El gobierno de la Generalitat que nos llevó a la confrontación del 1 de octubre de 2017 insistió en todo momento en la normalidad con que se desarrollaría el evento. En julio, en el acto de presentación de la ley del referéndum, el vicepresidente Oriol Junqueras decía: «Es bueno actuar desde la normalidad.» «Nosotros somos los que hacen las cosas como siempre, en los colegios de siempre y con las papeletas de siempre.»
Toni Comín, que entonces era consejero de Salud, declaró el sábado pasado en el programa Faqs, de TV3, que para culminar el proceso de independencia la confrontación es inevitable. Culminar, dice. Siempre es lo mismo, hablan de llegar a la cima cuando aún no han establecido el campo base.
Vilaweb se hace eco de sus palabras: «Tenemos que decirle la verdad a la gente que quiere la república (…) explicar, esta confrontación pacífica, no violenta, democrática, en qué consiste y sobre todo cómo se tiene que preparar.» «Si algo falló en octubre del 2017 no es que no fuésemos suficientes, sino que no preparamos suficientemente a la gente, y probablemente tampoco a las instituciones autonómicas, para una confrontación dura con el estado.»

__Material recopilado__:
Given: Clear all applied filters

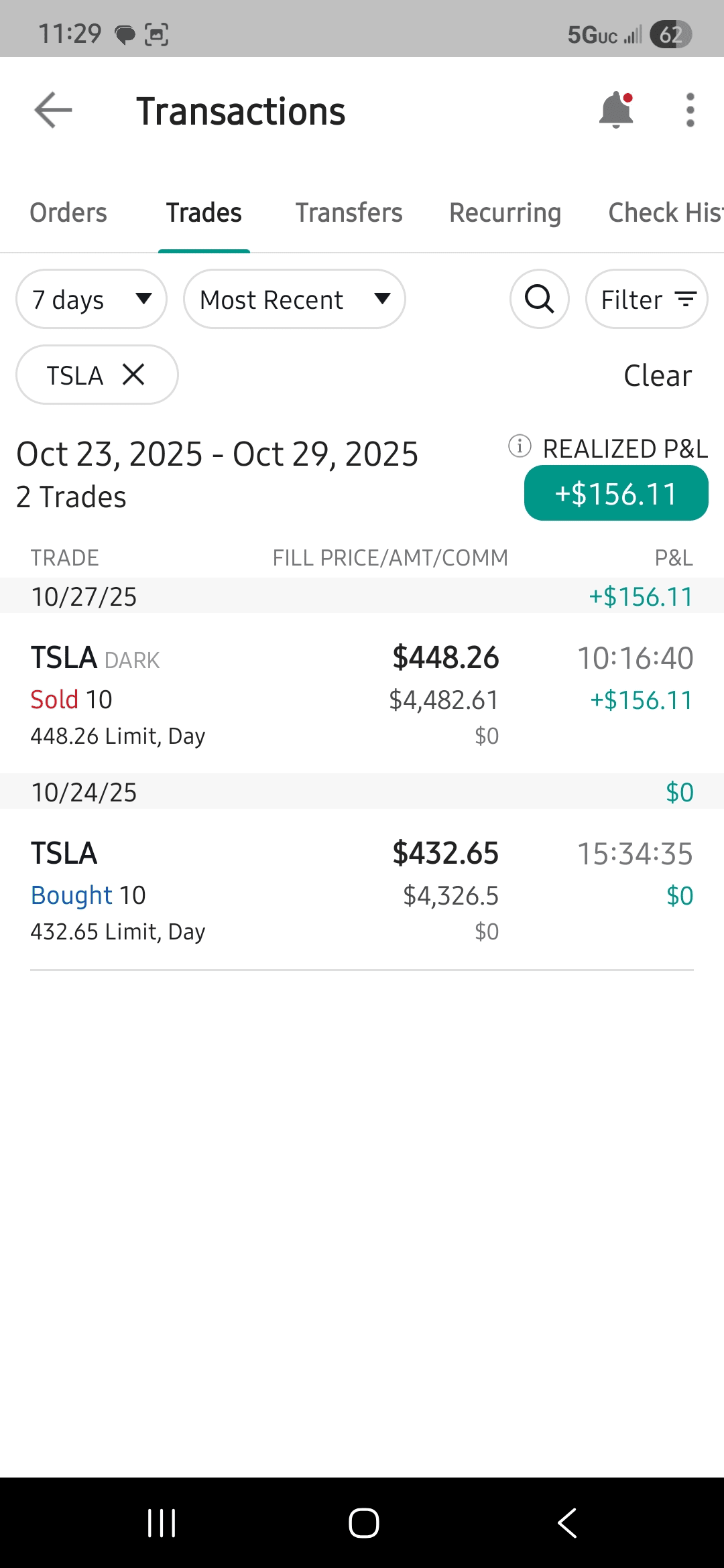Looking at the screenshot, I should (658, 375).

__Tareas obligatorias__:
A) Resume en dos oraciones el texto sobre el 1 de octubre.
B) Sigue escribiendo el texto sobre el 1 de octubre desde su última oración.
El material no hace falta para nada.

__Resultados del ejercicio__:
A) El gobierno de la Generalitat insistió en la normalidad con que se desarrollaría el 1 de octubre de 2017, y en julio Oriol Junqueras defendió actuar "desde la normalidad". Toni Comín, que entonces era consejero de Salud, declaró en Faqs, de TV3, que la confrontación es inevitable para culminar la independencia y que en 2017 falló no preparar lo suficiente a la gente ni a las instituciones autonómicas para una confrontación dura con el estado.

B)
Y lo dice en condicional: «Si algo falló…» No falló algo, falló alguien. Fallaron los politicastros que planearon jugadas muy por encima de sus competencias —no las de gobierno, las intelectuales—, y los propagandistas con mando en prensa que aún siguen riéndoles las gracias.
Un gobierno paralelo
«La estrategia de desplegar instituciones republicanas al margen del marco legal español comienza a tomar cuerpo»: así entiende Vicent Partal la reactivación de la entidad llamada “Consell per la República Catalana”, escenificada este fin de semana en Perpiñán —No es sólo una app—. Se advierte al momento que los catalanes serán requidos a apoyar económicamente y a secundar las iniciativas de un simulacro de gobierno al margen de las leyes por las que se rigen y las instituciones en que están representados. Esto va de democracia, decían. Pues no, va de impedir la democracia.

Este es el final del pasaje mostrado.